(Beginning of Data to process)

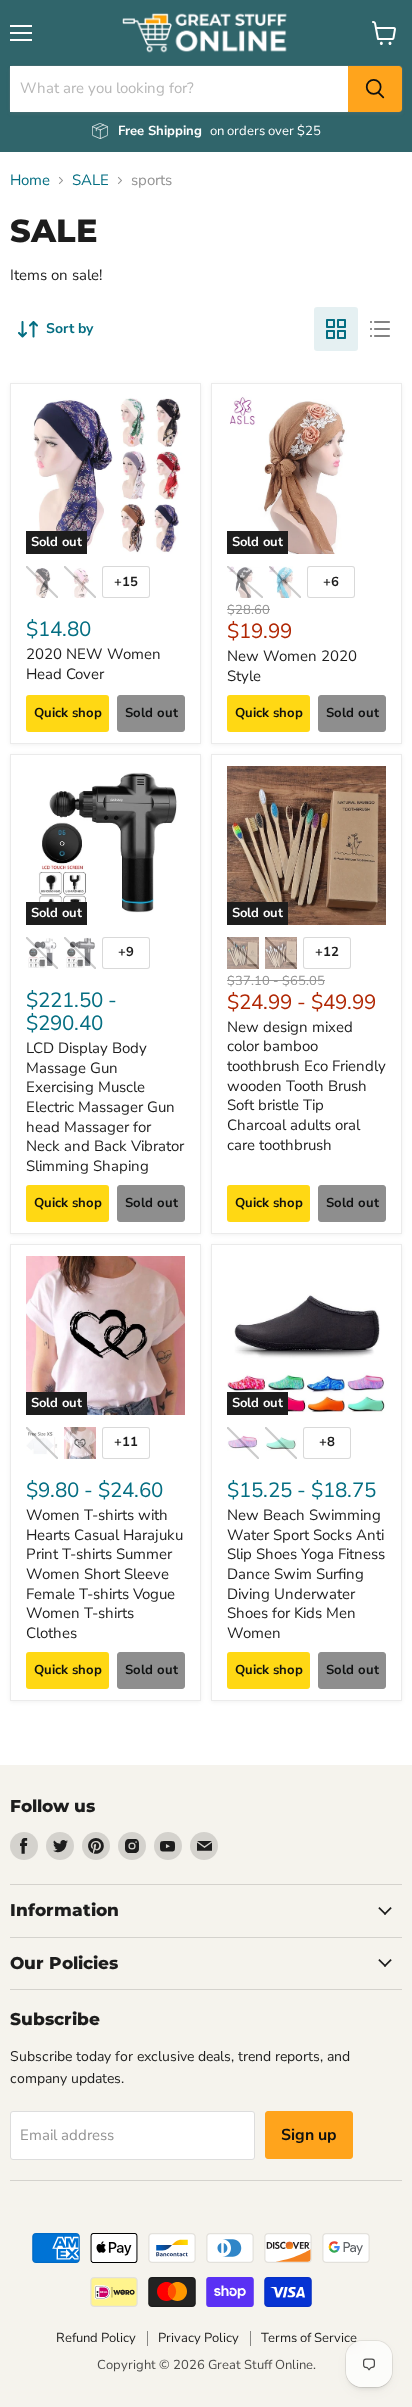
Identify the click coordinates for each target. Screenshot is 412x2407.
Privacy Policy (198, 2338)
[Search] (375, 89)
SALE (90, 180)
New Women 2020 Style (292, 666)
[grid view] (336, 329)
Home (30, 180)
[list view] (380, 329)
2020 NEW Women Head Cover (93, 664)
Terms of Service (309, 2338)
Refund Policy (96, 2338)
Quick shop (68, 713)
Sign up (309, 2135)
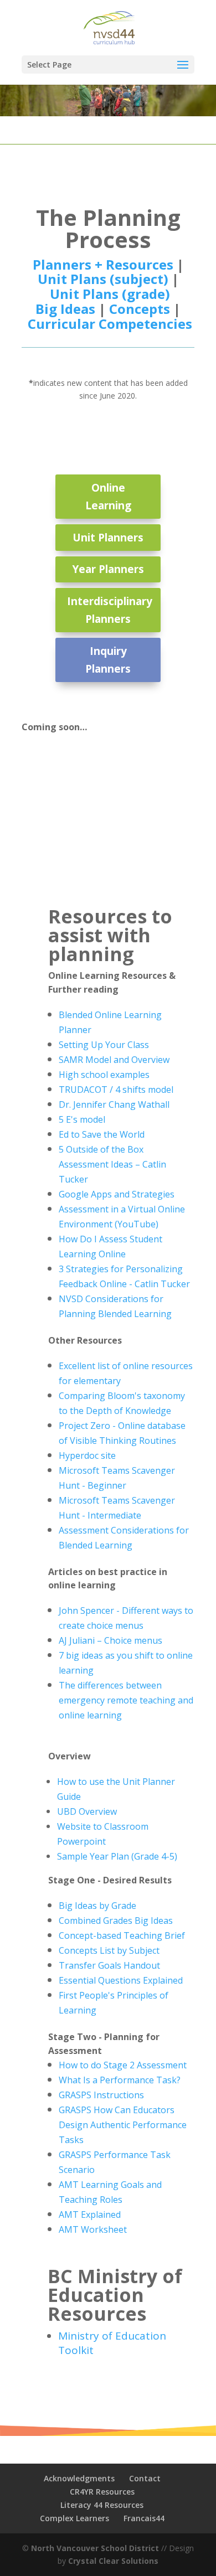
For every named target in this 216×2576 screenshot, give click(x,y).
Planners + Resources (103, 264)
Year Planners (108, 569)
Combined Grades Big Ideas (116, 1920)
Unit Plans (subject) (105, 279)
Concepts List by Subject (109, 1950)
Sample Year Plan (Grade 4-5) (117, 1856)
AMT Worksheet (93, 2229)
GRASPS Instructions (101, 2095)
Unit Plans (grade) (110, 294)
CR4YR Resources (102, 2491)
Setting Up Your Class (104, 1045)
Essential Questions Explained (121, 1980)
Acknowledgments (79, 2478)
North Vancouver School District (95, 2548)
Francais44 (144, 2518)
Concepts (139, 309)
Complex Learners (74, 2518)
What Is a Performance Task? (120, 2080)
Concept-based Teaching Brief (122, 1935)
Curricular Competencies (110, 323)
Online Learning (108, 497)
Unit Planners (108, 537)
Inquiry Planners (108, 660)
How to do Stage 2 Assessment (123, 2065)
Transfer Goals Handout (109, 1965)
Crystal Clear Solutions (113, 2561)
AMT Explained (90, 2214)
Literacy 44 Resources (101, 2505)
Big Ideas (65, 309)
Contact (145, 2478)
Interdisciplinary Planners (109, 610)
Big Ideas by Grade (97, 1905)
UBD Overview (87, 1811)
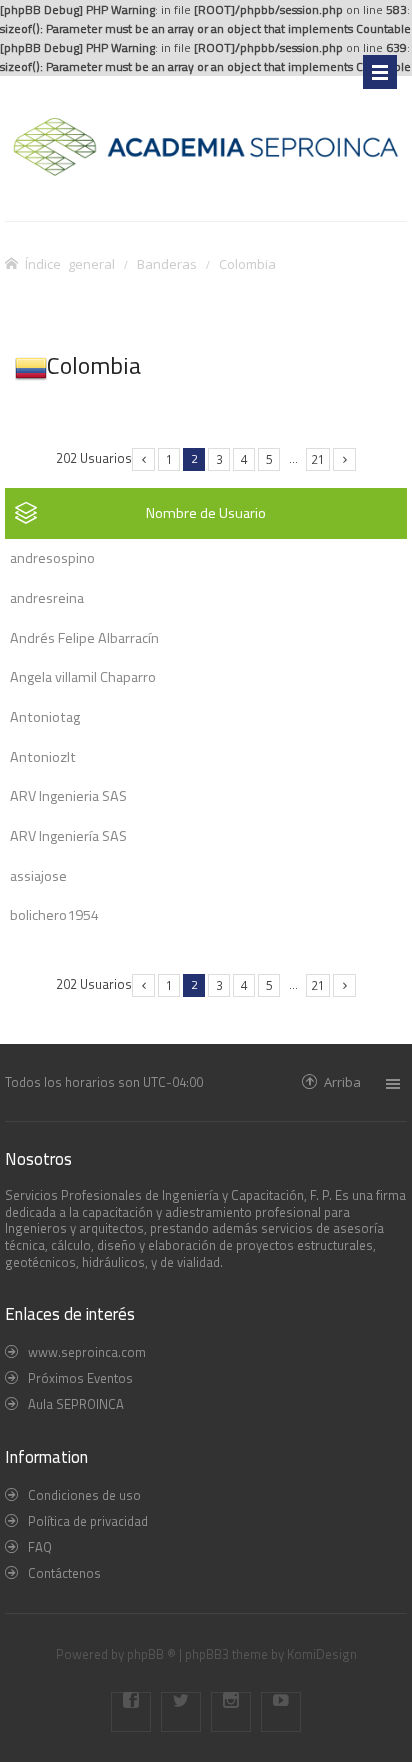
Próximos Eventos (80, 1378)
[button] (143, 459)
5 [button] (269, 459)
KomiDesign (322, 1654)
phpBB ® (151, 1654)
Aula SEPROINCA (76, 1404)
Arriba (342, 1081)
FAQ (40, 1547)
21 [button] (318, 459)
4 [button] (244, 459)
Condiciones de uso (84, 1495)
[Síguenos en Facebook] (131, 1712)
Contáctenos (64, 1573)
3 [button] (219, 459)
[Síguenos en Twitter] (181, 1712)
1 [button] (169, 459)
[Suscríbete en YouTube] (281, 1712)
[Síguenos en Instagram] (231, 1712)
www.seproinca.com (87, 1352)
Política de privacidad (88, 1521)
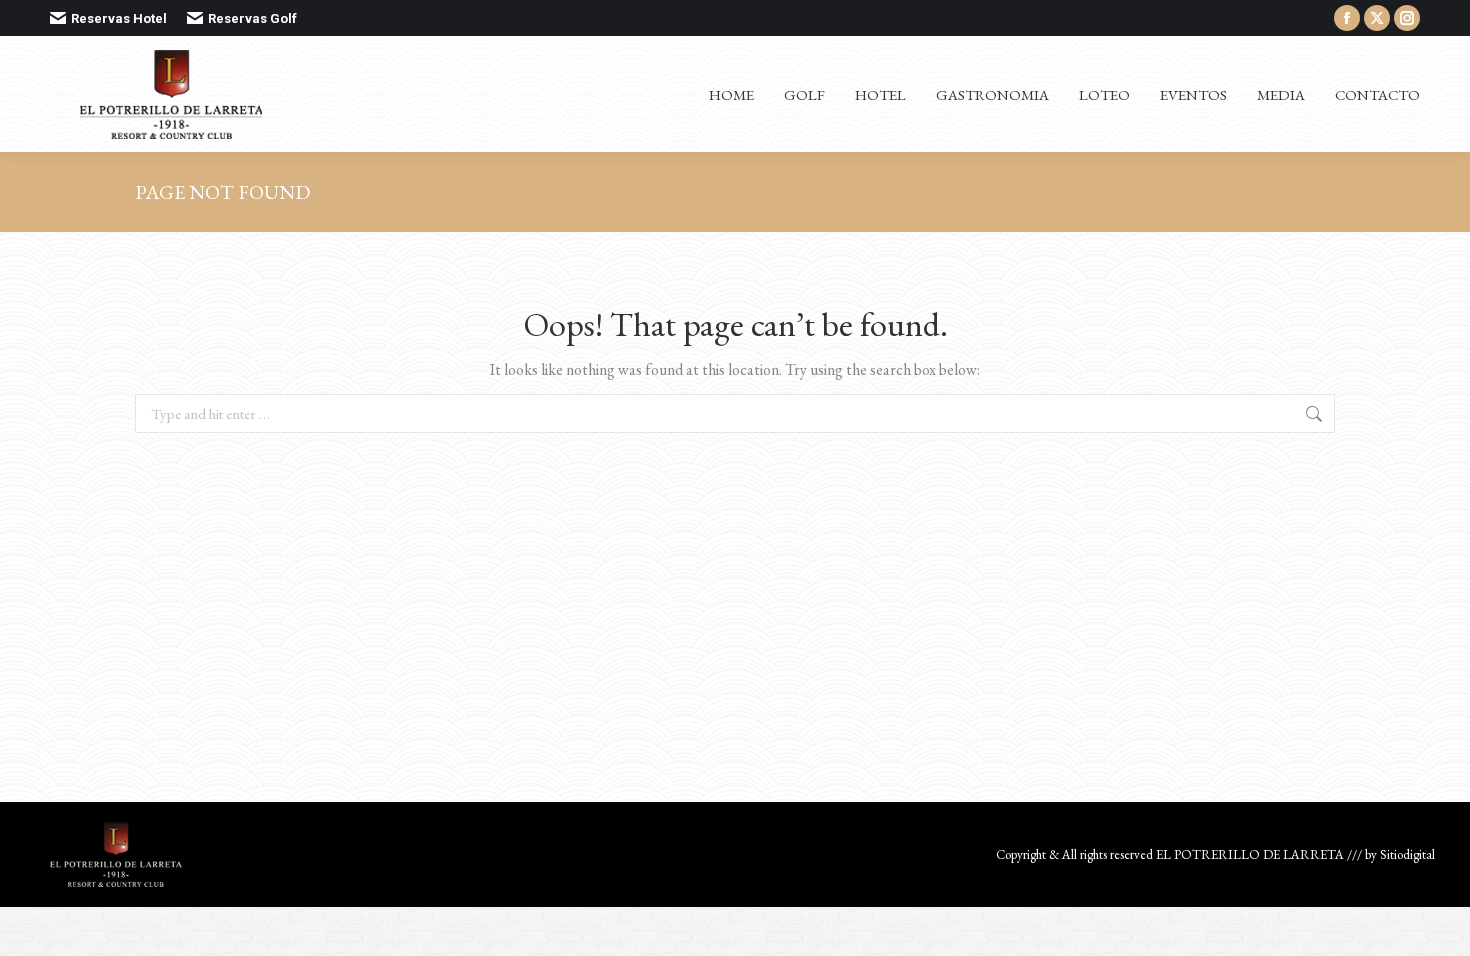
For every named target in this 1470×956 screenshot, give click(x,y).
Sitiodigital (1407, 854)
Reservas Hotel (119, 18)
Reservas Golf (252, 18)
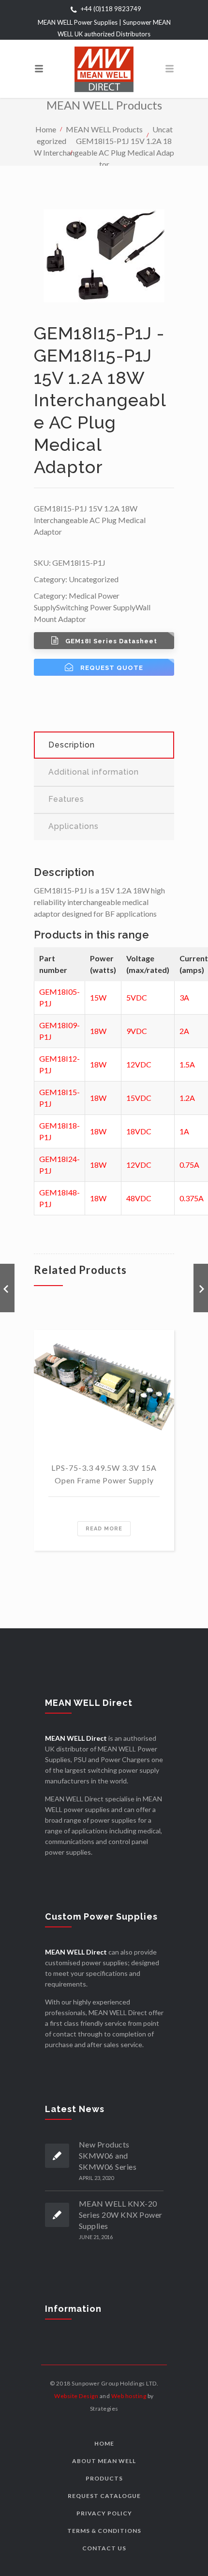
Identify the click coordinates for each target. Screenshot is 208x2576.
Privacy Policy (104, 2513)
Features (66, 799)
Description (71, 744)
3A (184, 997)
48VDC (138, 1198)
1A (184, 1131)
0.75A (189, 1164)
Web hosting (129, 2396)
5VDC (136, 997)
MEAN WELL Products (104, 128)
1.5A (187, 1064)
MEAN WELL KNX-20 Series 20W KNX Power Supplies (121, 2214)
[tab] (104, 745)
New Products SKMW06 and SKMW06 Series (108, 2155)
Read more (104, 1529)
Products (104, 2478)
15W (98, 997)
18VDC (138, 1131)
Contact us (104, 2548)
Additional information (93, 772)
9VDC (136, 1030)
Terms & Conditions (104, 2530)
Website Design (76, 2396)
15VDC (138, 1097)
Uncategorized (94, 579)
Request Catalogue (104, 2495)
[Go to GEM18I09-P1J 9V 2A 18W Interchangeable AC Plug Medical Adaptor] (7, 1288)
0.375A (191, 1198)
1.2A (187, 1097)
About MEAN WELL (104, 2461)
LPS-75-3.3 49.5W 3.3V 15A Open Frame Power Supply (104, 1474)
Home (45, 128)
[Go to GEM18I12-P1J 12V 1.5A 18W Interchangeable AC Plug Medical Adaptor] (200, 1288)
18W (98, 1030)
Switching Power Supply (95, 607)
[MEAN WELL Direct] (104, 69)
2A (184, 1030)
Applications (73, 826)
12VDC (138, 1064)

(End of Data to process)

*Action item:* Filter the data above by the word "Unit" and copy every line that matches.

*Written response:*
Unit Plans (subject) (105, 279)
Unit Plans (grade) (110, 294)
Unit Planners (108, 537)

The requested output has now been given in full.